Hello

I would to use a special memory context for shared data (based on
mmap) and I like impementation of aset. There is only one difference -
aset is based on malloc and I would to use a mmap.

malloc() is used in AllocSetContextCreate and AllocSetAlloc. These
procedures should be overwritten, but other code and data structures
can be used. This step can be useful for previous discuss about some
more comfortable maintaining of shared memory.

What do you think about?

Regards

Pavel Stehule

Search Discussions

  • Robert Haas at Sep 7, 2010 at 12:10 pm

    On Tue, Sep 7, 2010 at 4:53 AM, Pavel Stehule wrote:
    I would to use a special memory context for shared data (based on
    mmap) and I like impementation of aset. There is only one difference -
    aset is based on malloc and I would to use a mmap.

    malloc() is used in AllocSetContextCreate and AllocSetAlloc. These
    procedures should be overwritten, but other code and data structures
    can be used. This step can be useful for previous discuss about some
    more comfortable maintaining of shared memory.

    What do you think about?
    What would this be good for?

    --
    Robert Haas
    EnterpriseDB: http://www.enterprisedb.com
    The Enterprise Postgres Company
  • Pavel Stehule at Sep 7, 2010 at 1:28 pm

    2010/9/7 Robert Haas <robertmhaas@gmail.com>:
    On Tue, Sep 7, 2010 at 4:53 AM, Pavel Stehule wrote:
    I would to use a special memory context for shared data (based on
    mmap) and I like impementation of aset. There is only one difference -
    aset is based on malloc and I would to use a mmap.

    malloc() is used in AllocSetContextCreate and AllocSetAlloc. These
    procedures should be overwritten, but other code and data structures
    can be used. This step can be useful for previous discuss about some
    more comfortable maintaining of shared memory.
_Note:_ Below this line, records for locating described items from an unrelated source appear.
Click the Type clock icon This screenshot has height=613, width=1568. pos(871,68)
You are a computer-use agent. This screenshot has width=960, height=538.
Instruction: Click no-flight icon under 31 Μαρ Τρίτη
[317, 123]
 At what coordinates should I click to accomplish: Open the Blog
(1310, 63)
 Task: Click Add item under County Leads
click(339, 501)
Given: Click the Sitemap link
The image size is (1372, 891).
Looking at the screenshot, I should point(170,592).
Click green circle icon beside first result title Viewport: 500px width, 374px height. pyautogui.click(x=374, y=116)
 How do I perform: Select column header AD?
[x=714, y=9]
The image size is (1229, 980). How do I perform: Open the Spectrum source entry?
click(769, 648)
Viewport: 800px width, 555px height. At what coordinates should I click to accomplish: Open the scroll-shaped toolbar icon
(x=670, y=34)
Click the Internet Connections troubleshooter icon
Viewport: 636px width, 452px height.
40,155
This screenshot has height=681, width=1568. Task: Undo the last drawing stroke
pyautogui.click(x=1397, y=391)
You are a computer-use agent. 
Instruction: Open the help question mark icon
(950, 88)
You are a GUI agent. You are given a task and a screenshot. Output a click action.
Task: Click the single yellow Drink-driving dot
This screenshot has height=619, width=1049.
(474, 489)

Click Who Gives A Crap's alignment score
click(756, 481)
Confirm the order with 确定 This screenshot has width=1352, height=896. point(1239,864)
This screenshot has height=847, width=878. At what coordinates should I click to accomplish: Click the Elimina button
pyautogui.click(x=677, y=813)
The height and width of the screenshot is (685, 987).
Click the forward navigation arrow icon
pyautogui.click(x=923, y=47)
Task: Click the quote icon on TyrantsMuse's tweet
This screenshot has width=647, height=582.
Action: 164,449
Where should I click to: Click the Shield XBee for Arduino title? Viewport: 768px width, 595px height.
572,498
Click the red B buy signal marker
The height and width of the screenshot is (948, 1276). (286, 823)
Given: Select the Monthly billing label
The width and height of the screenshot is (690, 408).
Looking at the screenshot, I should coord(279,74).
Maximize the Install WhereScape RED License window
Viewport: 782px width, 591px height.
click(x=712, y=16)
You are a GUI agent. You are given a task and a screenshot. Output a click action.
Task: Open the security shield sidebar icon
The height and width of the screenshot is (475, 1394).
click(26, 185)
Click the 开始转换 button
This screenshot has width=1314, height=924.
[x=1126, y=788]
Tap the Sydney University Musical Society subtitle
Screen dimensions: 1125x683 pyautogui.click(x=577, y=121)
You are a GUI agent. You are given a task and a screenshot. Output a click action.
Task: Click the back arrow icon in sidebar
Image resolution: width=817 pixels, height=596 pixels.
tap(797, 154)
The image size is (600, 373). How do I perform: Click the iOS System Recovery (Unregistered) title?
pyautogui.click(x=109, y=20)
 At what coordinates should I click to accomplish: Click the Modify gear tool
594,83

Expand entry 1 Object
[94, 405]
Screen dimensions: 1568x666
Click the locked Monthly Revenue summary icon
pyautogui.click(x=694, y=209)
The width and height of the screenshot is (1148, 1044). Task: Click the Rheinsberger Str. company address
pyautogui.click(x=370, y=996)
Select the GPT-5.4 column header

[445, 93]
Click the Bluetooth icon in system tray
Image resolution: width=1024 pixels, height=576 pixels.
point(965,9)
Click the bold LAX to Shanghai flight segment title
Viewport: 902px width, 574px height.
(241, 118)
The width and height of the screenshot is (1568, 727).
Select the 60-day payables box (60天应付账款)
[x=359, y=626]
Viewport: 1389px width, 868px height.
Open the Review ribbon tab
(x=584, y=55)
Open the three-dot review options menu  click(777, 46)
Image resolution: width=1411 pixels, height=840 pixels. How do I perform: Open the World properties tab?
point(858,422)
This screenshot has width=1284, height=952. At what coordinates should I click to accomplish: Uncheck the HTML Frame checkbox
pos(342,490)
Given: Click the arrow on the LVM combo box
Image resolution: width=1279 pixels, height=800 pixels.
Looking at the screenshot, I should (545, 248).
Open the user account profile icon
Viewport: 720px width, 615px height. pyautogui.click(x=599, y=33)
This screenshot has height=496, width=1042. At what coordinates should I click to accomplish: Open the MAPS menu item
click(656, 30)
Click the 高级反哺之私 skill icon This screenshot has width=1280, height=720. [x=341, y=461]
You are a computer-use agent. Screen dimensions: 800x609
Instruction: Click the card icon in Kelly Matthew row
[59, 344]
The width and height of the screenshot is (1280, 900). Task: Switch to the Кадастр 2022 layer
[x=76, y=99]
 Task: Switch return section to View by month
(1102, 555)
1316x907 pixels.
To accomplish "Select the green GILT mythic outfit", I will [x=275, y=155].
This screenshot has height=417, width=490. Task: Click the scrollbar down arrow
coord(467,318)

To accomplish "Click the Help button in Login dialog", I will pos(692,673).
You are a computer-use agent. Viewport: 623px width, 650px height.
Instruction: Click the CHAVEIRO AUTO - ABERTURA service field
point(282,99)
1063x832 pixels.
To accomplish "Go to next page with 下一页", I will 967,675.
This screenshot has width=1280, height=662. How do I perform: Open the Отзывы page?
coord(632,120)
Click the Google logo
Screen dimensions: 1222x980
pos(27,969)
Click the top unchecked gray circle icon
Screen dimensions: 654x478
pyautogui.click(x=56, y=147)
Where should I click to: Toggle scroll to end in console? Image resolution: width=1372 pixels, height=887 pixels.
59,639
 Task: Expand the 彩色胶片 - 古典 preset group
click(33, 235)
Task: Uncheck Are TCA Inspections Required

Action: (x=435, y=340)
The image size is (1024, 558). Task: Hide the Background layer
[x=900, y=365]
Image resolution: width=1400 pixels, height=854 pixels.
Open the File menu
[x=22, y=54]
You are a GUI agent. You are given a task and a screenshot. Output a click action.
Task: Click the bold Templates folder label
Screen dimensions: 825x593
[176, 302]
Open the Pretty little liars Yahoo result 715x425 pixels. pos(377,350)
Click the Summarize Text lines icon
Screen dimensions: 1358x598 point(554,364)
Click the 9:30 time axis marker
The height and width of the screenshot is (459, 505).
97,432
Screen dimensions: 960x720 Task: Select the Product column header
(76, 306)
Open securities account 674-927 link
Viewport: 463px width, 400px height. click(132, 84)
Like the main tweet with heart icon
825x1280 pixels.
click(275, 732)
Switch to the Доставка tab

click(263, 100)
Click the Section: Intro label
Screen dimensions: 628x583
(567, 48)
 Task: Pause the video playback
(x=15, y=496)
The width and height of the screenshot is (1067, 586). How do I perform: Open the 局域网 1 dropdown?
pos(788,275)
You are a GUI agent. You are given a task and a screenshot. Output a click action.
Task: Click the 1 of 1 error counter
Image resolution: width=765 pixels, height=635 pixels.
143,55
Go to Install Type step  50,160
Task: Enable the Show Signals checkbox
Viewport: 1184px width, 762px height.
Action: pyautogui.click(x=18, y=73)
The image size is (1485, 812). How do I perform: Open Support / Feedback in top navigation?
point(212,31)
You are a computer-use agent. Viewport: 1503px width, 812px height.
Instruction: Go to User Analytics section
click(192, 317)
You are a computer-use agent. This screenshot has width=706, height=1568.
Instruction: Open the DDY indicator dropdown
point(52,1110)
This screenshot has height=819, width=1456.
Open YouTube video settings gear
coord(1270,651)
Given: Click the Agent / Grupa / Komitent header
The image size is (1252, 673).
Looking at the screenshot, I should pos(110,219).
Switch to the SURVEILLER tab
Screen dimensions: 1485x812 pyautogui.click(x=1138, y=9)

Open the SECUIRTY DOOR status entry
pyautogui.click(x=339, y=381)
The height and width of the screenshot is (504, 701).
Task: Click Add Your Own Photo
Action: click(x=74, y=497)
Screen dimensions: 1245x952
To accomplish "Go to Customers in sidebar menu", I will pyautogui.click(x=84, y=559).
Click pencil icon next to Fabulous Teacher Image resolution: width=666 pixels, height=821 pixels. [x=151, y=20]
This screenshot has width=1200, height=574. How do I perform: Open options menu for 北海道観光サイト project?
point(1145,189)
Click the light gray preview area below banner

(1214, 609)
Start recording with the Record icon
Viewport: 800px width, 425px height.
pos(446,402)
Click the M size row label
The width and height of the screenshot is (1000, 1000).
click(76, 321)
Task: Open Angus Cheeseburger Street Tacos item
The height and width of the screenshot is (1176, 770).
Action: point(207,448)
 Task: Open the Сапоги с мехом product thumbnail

    What do you think about?
    What would this be good for?
    I try to solve performance problems with czech tsearch. I checked
    serialization and deserialization, but this decrease load time only to
    100ms (from 500) that is too much for us. After some gaming with mmap
    I thinking so there some chance to preallocate mmap memory, and then
    use a special memory context based on mmap instead of malloc.
    Teoretically I can copy aset interface - this module probably never be
    in core (this problem is probably local - only Czech), but it isn't
    nice. So I asking.

    Regards

    Pavel Stehule

    --
    Robert Haas
    EnterpriseDB: http://www.enterprisedb.com
    The Enterprise Postgres Company
  • Robert Haas at Sep 7, 2010 at 2:13 pm

    On Tue, Sep 7, 2010 at 9:27 AM, Pavel Stehule wrote:
    2010/9/7 Robert Haas <robertmhaas@gmail.com>:
    On Tue, Sep 7, 2010 at 4:53 AM, Pavel Stehule wrote:
    I would to use a special memory context for shared data (based on
    mmap) and I like impementation of aset. There is only one difference -
    aset is based on malloc and I would to use a mmap.

    malloc() is used in AllocSetContextCreate and AllocSetAlloc. These
    procedures should be overwritten, but other code and data structures
    can be used. This step can be useful for previous discuss about some
    more comfortable maintaining of shared memory.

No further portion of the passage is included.